Não encontrarei mais Paulo José

Tive inveja de Paulo José contracenando com Dina Sfat, sua mulher, em Macunaíma. Acabei me afeiçoando ao grande ator, gaúcho de Lavras do Sul, em curiosos encontros esporádicos no supermercado Zaffari da rua Marechal Floriano, no centro de Porto Alegre, o qual também frequento.

Ele escapava para a capital gaúcha quando permitia alguma folga das gravações das novelas da Globo. Simples e discreto, Paulo José ia fazer as suas comprinhas trajando bermudas, camiseta e um tênis surrado. Conseguia passar desapercebido na maioria das vezes. Porém, mesmo com as dificuldades do Parkinson que avançava, era gentil e paciente com as raras pessoas que o identificavam.

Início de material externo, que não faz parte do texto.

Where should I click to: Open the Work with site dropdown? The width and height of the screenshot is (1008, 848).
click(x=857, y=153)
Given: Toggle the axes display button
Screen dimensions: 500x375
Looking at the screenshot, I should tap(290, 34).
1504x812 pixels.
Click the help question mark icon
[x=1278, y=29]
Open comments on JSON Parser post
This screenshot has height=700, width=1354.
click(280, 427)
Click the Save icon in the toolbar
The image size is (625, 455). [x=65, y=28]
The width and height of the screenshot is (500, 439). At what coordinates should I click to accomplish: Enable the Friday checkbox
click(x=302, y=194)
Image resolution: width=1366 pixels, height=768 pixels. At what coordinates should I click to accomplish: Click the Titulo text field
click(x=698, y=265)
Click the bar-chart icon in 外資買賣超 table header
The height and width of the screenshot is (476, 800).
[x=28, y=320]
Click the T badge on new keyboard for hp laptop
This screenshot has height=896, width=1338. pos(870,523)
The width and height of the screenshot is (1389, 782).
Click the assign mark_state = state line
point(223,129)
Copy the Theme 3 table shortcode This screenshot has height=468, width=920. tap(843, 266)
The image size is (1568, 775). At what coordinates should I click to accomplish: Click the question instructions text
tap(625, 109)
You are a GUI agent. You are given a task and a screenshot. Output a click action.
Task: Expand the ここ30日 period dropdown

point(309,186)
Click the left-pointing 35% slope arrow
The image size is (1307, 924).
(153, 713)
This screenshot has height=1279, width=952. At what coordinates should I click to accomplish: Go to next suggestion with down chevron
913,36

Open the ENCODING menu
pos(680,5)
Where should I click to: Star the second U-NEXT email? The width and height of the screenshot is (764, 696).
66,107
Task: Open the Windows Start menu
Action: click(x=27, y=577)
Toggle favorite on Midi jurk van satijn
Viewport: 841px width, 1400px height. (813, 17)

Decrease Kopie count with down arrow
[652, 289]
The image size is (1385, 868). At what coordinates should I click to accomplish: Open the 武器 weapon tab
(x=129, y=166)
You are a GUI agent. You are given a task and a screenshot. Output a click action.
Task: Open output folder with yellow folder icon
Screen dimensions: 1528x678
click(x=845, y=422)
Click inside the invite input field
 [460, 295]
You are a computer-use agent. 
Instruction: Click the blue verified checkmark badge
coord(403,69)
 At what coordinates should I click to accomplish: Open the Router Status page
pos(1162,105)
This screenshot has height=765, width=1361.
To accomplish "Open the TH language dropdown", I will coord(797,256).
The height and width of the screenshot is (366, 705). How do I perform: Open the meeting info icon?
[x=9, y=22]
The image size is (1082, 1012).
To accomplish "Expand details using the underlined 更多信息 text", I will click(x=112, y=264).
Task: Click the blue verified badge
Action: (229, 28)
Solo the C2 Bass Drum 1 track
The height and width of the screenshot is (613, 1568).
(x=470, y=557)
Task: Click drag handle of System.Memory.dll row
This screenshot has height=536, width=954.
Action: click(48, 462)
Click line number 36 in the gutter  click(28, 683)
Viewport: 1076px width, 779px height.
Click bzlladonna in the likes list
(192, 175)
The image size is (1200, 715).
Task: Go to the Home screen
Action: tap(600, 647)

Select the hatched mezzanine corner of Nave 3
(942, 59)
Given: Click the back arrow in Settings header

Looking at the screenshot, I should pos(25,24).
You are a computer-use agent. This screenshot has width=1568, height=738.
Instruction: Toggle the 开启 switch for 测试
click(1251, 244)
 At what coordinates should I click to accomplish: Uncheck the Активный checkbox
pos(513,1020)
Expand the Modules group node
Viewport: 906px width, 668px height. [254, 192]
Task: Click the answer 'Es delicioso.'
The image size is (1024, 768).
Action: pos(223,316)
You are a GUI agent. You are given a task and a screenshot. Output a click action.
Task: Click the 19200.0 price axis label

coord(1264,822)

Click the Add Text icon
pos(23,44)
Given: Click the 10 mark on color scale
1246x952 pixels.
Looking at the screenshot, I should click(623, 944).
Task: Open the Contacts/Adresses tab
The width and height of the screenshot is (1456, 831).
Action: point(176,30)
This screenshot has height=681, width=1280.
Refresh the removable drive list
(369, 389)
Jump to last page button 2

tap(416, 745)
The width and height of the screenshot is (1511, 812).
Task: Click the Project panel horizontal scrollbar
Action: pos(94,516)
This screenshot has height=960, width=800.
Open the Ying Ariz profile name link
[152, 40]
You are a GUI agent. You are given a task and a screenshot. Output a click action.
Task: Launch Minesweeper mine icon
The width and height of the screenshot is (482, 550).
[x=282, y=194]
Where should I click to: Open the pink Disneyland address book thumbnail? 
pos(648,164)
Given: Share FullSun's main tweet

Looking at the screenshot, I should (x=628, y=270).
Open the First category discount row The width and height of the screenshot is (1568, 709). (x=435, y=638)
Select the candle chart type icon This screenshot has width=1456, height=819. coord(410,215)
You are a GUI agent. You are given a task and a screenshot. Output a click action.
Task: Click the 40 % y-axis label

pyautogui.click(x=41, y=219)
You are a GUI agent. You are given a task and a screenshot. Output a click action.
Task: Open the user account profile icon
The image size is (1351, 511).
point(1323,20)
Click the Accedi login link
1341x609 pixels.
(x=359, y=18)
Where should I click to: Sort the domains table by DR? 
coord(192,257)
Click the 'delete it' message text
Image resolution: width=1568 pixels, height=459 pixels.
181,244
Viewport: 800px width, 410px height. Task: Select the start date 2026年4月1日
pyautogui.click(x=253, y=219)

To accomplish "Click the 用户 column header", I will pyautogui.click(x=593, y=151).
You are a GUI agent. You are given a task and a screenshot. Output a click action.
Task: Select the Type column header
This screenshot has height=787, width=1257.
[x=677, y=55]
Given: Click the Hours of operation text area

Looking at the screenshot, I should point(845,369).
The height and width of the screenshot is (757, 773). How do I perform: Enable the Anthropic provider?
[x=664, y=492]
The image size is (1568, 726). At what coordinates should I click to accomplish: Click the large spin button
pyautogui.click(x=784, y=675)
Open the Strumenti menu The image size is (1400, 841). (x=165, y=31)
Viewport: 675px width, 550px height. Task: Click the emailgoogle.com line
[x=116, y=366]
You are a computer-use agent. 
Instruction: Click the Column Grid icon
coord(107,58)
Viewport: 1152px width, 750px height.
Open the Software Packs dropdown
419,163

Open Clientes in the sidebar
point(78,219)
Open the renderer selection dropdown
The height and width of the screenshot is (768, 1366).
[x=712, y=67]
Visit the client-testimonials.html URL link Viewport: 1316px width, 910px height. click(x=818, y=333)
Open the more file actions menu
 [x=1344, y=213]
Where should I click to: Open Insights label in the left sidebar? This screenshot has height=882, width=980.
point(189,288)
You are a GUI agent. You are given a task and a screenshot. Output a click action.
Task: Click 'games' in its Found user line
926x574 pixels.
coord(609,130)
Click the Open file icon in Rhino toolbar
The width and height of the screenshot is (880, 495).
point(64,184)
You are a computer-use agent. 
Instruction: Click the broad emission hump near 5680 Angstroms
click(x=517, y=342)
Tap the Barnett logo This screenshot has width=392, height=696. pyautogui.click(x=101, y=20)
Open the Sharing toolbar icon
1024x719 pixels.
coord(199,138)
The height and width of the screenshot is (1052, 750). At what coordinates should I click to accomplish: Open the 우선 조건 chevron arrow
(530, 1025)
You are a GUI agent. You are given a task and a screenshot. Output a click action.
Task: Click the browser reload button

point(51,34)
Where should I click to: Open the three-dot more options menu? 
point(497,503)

Trocávamos algumas palavras sobre clima, futebol, estas bobagens. Às vezes, entre os corredores de compras, a conversa avançava um pouco, nunca tocando em coisas profissionais Eu tinha o maior cuidado em não expô-lo à tietagem. Não o encontrarei mais no supermercado. Ele nos deixou, nesta quarta-feira, aos 84 anos de idade.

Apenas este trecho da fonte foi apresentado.